Raises funds for rebuilt tennis court
Norway Bay July 8, 2023
When Brian Booth arrived at the park next to the Centennial Hall in Norway Bay on Saturday afternoon, his first stop was to stick a strip of red adhesive vinyl onto the fundraising thermometer on the poster hanging on the tennis court fence.
Booth is the treasurer of the Norway Bay Municipal Association (NBMA), a volunteer group that makes good things happen in the cottage community. Rebuilding the tennis court is one of them.
Booth says the provincial government kicked in the lion’s share of the cost, leaving the NBMA to raise the $15,000 balance. His addition of another piece of red vinyl was to telegraph to the scores of guests at the community barbecue that evening that the mercury had just moved another thousand dollars closer to the target.
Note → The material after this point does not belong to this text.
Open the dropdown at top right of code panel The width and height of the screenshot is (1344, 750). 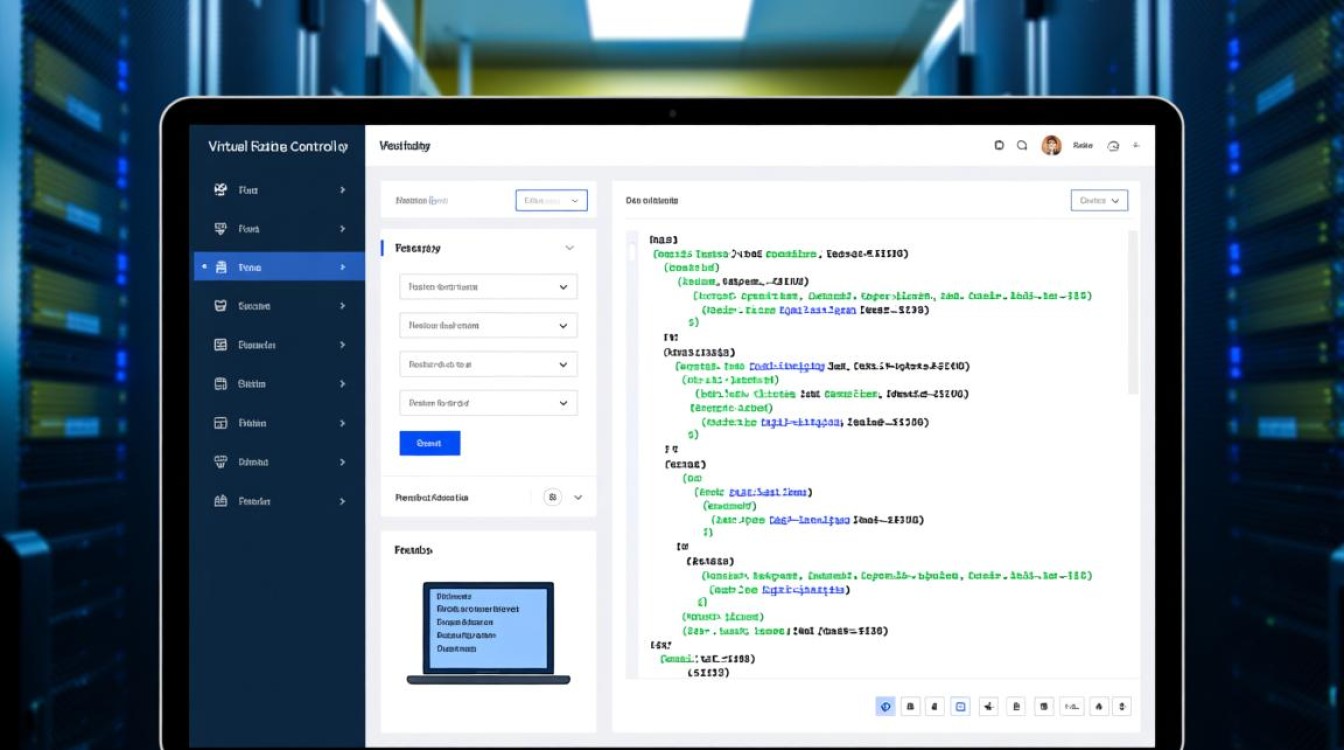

The purpose of the barbecue was really two-fold, said NBMA president Pat Byrne.
“First, it is to sort of kick off the beginning of summer, a community social event, free for parents, grandparents, kids, et cetera, so a bit of a celebration,” said Byrne.
“And then, at the same time, it’s drawing attention to the fact that we’re still about $9,000 short of the total costs that we’ve incurred to get the tennis court rebuilt and resurfaced. So, we’re hoping to drum up a few donations, and draw attention to the fact that it’s finished now, and it’s something that the whole community can enjoy.”
“And we got pickleball lines put on as well, so it’s both tennis and pickleball,” adds Byrne.
The first meeting of the NBMA was 103 years ago, in July 1920. Byrne marvels at the great community spirit that continues to be very much alive in the organization to this day.
“Multiple volunteers from the Norway Bay community just showed up to help,” said Byrne, gesturing over his shoulder toward the small army of people behind him setting up tables and chairs, loading ice into the horse trough doubling as a beverage cooler, firing up the gas barbecues and laying out food.
The feast came together in a most relaxed manner as Beth McGahern and Julia Hardie, who together form the NBMA social committee, worked alongside a squad of volunteers whose pleasant and easy collaboration imbued the event with a certain calm.
When it is not refurbishing a tennis court or hosting a summer barbecue, the major preoccupation of the NBMA seems to be providing programs for kids for six weeks each summer.
“We have swimming lessons both on the beach and on the pier, where kids can go from pure beginner all the way up to Bronze Cross. We have a theater arts program where kids are doing things like photography and arts and theater – they’re doing a play every year. We also have field sports in the evenings. We have basketball and we have tennis,” says Byrne.
“Really what we are is a convoluted funding organization to make sure that the kids’ programs get run every year. And the community comes together wilfully and often, so it can really be quite a lot of fun, actually,” he says.